A breakthrough for treating genetic skeletal dysplasia

Have you ever wished you were taller? Dr. Yi-Ching Lee led a team developed a screening system to identify bioactive compounds from plant extracts that may help achondroplasia patients grow taller.

Overactivation mutations in FGFR3 lead to a group of short-limbed dwarfism and certain types of cancer. Achondroplasia is the most common form of human dwarfism caused by FGFR3 overactivation mutations. Targeting FGFR3 activity offers a promising therapeutic approach for managing of these conditions. The team developed a cell-based screening system to specifically monitor FGFR3 activation and used it to find natural FGFR3 modulators from plant extracts. They discovered a plant extract that reduced FGFR3 activity and identified 2 bioactive compounds, including Pa, from the extract. Further analysis revealed that Pa enhanced FGFR3 degradation and reduced excessive FGFR3 signaling in FGFR3-overactivated cancer cells and chondrocytes. Pa not only inhibits the cell growth of FGFR3-overactivated cancer cells but also helps to improve the defective growth of long bones in bone cultures of humanized achondroplasia mice. This research presents an approach for the discovery and verification of plant extracts or drug candidates that target at FGFR3 activation. Compounds identified by this approach have the potential to be developed into therapeutics for FGFR3-associated cancers and bone disorders.

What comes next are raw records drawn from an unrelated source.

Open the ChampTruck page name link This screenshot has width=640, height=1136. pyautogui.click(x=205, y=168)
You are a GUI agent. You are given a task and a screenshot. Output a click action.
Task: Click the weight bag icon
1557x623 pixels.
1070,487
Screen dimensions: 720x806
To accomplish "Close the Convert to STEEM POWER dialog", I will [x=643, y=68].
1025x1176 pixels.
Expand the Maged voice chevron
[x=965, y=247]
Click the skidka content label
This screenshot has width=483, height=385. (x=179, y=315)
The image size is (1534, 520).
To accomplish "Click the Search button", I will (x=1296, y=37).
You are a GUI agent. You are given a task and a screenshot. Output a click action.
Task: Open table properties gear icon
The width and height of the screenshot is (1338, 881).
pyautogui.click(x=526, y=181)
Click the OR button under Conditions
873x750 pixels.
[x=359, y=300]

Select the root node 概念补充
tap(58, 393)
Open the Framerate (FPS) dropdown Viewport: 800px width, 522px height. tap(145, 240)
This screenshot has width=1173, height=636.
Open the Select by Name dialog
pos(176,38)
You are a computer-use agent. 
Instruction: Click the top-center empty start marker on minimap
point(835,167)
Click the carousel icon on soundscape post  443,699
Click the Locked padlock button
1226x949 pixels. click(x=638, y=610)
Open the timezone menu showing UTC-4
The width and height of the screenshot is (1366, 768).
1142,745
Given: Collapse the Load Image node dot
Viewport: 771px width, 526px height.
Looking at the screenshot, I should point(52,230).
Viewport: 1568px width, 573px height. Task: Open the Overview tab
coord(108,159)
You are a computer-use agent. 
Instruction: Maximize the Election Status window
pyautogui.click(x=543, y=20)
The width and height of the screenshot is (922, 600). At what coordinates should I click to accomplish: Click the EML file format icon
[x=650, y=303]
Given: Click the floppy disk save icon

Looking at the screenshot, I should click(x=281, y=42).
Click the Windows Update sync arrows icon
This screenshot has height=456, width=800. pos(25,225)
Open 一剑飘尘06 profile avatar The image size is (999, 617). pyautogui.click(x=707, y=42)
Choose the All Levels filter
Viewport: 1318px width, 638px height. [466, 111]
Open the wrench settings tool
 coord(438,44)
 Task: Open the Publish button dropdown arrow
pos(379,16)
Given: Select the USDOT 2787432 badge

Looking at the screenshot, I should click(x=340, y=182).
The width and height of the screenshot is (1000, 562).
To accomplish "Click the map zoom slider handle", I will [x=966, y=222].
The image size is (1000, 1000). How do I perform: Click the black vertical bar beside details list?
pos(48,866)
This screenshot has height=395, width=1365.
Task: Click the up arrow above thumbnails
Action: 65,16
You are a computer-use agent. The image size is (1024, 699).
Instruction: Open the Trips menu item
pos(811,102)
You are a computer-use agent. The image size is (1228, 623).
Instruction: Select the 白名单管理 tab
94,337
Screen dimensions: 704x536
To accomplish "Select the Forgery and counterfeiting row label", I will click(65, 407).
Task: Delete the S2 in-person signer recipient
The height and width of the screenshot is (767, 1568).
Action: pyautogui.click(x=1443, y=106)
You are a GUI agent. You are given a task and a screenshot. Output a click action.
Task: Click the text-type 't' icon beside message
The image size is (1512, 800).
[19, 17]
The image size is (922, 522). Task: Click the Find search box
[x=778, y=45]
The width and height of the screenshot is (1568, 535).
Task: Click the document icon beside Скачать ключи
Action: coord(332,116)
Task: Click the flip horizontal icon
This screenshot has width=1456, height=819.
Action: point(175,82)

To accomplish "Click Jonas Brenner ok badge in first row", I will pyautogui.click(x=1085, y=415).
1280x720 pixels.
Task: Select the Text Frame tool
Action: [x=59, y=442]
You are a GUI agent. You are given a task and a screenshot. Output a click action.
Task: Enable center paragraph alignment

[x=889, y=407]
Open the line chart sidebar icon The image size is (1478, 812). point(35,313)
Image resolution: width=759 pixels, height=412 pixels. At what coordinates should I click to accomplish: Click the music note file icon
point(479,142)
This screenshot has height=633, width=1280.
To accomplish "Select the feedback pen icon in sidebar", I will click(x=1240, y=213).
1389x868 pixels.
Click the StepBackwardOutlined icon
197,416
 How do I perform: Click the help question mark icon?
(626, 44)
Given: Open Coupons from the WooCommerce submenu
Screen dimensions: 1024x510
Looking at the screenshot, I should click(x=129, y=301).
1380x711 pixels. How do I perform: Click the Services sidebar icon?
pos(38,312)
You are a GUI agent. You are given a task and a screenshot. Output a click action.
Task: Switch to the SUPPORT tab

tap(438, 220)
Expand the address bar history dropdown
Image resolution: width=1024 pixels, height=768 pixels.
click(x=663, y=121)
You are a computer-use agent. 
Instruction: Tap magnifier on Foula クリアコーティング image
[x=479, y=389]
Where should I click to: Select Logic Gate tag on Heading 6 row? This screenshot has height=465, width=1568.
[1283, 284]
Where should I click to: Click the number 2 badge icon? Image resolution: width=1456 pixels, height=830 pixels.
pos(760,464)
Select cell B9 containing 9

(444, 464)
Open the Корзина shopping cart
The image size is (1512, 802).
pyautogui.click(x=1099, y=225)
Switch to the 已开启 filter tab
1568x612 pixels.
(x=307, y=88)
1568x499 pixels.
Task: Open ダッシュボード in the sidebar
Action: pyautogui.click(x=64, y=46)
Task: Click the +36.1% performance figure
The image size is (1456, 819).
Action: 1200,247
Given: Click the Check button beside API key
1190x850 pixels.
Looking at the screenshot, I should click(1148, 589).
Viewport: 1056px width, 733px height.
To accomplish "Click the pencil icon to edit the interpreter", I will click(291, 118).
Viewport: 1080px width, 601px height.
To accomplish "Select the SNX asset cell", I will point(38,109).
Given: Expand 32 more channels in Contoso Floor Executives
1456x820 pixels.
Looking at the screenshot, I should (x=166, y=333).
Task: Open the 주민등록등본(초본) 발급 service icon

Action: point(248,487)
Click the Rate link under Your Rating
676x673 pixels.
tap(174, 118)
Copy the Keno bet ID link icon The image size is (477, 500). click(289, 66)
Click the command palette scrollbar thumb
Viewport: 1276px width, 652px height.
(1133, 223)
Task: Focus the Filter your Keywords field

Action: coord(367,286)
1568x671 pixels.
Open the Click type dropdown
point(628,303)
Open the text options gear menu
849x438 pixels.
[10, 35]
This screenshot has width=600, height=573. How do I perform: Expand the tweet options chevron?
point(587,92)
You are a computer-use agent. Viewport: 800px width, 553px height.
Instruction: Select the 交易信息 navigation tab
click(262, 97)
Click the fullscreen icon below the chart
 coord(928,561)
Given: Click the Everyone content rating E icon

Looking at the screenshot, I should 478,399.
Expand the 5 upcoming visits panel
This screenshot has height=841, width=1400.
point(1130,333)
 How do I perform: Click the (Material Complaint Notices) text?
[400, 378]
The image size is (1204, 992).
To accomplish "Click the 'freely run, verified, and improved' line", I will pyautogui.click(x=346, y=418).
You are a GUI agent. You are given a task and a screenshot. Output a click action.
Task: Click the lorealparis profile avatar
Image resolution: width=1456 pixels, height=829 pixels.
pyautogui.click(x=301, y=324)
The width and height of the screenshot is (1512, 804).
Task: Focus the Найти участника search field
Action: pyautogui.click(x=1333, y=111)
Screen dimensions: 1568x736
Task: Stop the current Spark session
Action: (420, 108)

This work was supported by Academia Sinica and National Science and Technology Council (NSTC) of Taiwan. The research team includes graduate student Yun-Wen Lin, research assistant Wei-Ting Chen, Dr. Cheng-Fu Kao and Dr. Yi-Ching Lee from the Institute of Cellular and Organismic Biology, and Dr. Hsiao-Jung Kao, Dr. Jer-Yuarn Wu, and Dr. Yuan-Tsong Chen from the Institute of Biomedical Sciences at Academia Sinica. Patents are pending in several countries for the screening platform, the humanized achondroplasia mouse model, the plant extracts, the bioactive compounds and their derivatives described in this research.